Bardzo ciekawy film S-F z lat 60-tych XX wieku gdzie się jeszcze nikomu o dzisiejszych głupiznach nie śniło. Ma to coś, ten baśniowy klimat który w niczym nie ujmuje emocjom i akcji. Do tego elegancja i kultura bez chamstwa ze starodawną etyką i zasadami aż miło popatrzeć. Klasyczny, duży i mroczny dom z wielkim ogrodem to samo w sobie jest poezją. Aktorska szkoła też dobra. Polecam.

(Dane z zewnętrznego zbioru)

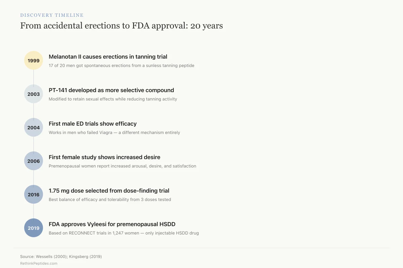Click the 2003 timeline circle

point(34,94)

Trochę zabawne, ale i urocze jest przedstawienie kobiety i mężczyzny, a raczej tego, że kobieta jest 'damą w opałach' a mężczyzna jej ' rycerzem na koniu ' :P
a gdzie to można takie rzeczy oglądać? :D nie przepadam za rodzimym kinem, a Karola nie trawię, jego głupota poraża a talentu jak nigdy nie widziałam, tak dalej nie widzę. :)
[ gdy przestanę odpisywać to znaczy, ze wyskoczył mi limit, ehh ]
słyszałam o tym filmie i niestety postanowiłam go oglądać, skończyło się na tym, że po 10 minutach odkurzałam sobie w pokoju a film leciał w tle i szczerze? odkurzanie było duuuuuuuuuużo lepsze. ;)
Czy to ten film? "nieśmiertelni ludzie po promieniowaniu w kolorze siwym, srebrnym, są łysi i ukrywają się w jaskiniach. Trafiają do nich ludzie z góry planety którzy się uodpornili na promieniowanie lub je przetrwali. Scena podobna do tej z planety małp, gdzie tam spotykają w podziemiach tych starych ludzi."